Day is an advocate of the British system of funding hospitals, which compete with each other for public money based on the number of procedures they perform as an incentive to cut that country's wait lists.

He said the market-oriented scheme has some problems but that Canada could adapt what's working in Britain and other countries that have universal health care as part of their health-care system.

"There are those that dismiss these concepts of success and excellence as elitist or undesirable. They support the status quo and dismiss the plight and suffering of patients."

Guy Caron, spokesman for the Council of Canadians, said that while Canada has a problem with wait lists, it's too simplistic to say models from other countries can be applied here.

Caron said Britain and France, which each have a mixed public-private health-care system, have hired more doctors to cut wait lists.

"In the UK and in New Zealand they tried to bring market components to health care and it failed so they are actually reforming the system right now to bring more public (services) into the system."

Day said Canada's shortage of doctors and other health-care professionals is at a crisis point and that medical graduates leave the country because they don't have the operating-room time and other resources they need to stay here.

Mary Ferguson-Par De, president of the Registered Nurses' Association of Ontario, said Day's vision favours two-tier health care and will lead to the destruction of medicare.

Ferguson-Par De said in a statement that the British Medical Association has criticized the hospital funding scheme in the United Kingdom and that it has led to higher administrative costs.

However, at a news conference after his speech, Day said the British counterpart to the association he is now heading has not opposed its government's funding model and that critics have falsely made such claims.

During his speech, Day also called for the use of technology, such as electronic medical records, in the health-care field to deliver safe, efficient care.

"We are in the information age and medicine needs to catch up," he said. "Sadly, our access to new and valuable technologies is at a point where we rank near the bottom of developed countries.

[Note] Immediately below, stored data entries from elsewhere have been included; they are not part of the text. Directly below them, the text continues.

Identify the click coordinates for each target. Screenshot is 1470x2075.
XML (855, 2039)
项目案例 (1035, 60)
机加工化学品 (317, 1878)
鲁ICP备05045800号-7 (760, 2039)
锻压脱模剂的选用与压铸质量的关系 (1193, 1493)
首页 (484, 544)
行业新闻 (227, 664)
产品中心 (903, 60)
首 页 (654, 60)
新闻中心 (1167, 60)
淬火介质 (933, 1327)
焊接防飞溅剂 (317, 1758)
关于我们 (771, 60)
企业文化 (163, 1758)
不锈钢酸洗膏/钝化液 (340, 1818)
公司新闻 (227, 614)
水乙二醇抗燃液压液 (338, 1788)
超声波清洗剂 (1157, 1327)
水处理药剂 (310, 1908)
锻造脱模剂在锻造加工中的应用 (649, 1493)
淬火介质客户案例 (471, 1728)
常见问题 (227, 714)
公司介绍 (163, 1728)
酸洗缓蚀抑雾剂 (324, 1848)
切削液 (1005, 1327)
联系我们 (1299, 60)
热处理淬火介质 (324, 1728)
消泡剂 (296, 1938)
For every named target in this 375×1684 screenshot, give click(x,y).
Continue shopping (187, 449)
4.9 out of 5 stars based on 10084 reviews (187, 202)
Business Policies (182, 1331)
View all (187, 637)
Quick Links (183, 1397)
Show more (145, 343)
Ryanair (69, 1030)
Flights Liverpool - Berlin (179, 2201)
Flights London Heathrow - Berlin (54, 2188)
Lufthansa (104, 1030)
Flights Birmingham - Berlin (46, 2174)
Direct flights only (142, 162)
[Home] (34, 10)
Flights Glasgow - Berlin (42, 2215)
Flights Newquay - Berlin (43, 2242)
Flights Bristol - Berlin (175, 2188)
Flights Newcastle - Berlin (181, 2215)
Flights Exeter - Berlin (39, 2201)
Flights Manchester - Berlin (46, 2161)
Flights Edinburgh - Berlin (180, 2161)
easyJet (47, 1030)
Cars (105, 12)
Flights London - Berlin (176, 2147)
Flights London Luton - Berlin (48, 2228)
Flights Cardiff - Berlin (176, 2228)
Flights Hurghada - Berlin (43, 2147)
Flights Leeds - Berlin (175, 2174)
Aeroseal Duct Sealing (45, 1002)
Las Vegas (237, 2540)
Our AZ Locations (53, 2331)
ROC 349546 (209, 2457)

This must change."

Before Day's speech, delegates voted overwhelmingly in favour of several motions, with 99 per cent of them calling on provincial and territorial governments to implement strategies that would reduce emergency-room wait times and overcrowding.

Dr. Shelley Ross, a Burnaby, B.C., family doctor, said patients are waiting too long to be assessed and that the use of the acronym DIC, which stands for Died In Chair, indicates people are waiting too long to be assessed.

Many of the motions passed Wednesday urged the federal government to support environmental policies to protect the public's health by implementing various measures.

They include improving the quality of the air people breathe - both inside and outside - ensuring access to adequate and safe drinking water, minimizing the effects of global climate change and banning smoking in vehicles that carry children.

Dr. Brad Fritz of Vancouver said half a million people living on about 600 reserves don't have the same assurances as other Canadians that their drinking water is safe to drink.

Ninety-six per cent of the doctors also voted to pass a motion saying their association will develop a policy to safeguard physicians from fear of reprisal and retaliation when they speak out as advocates for their patients and communities.

And 93 per cent of them favoured a move by their association to let the federal government know that federal wait-list strategies have failed to provide Canadians with timely access to quality medical care.

One doctor called Ottawa's national wait-times strategy a charade and "a slap in the face of intelligent Canadians" because it targets areas that are already showing improvement.

Delegates also voted 98 per cent in favour of urging the federal government to promptly address the high cost of generic and off-patent drugs in Canada.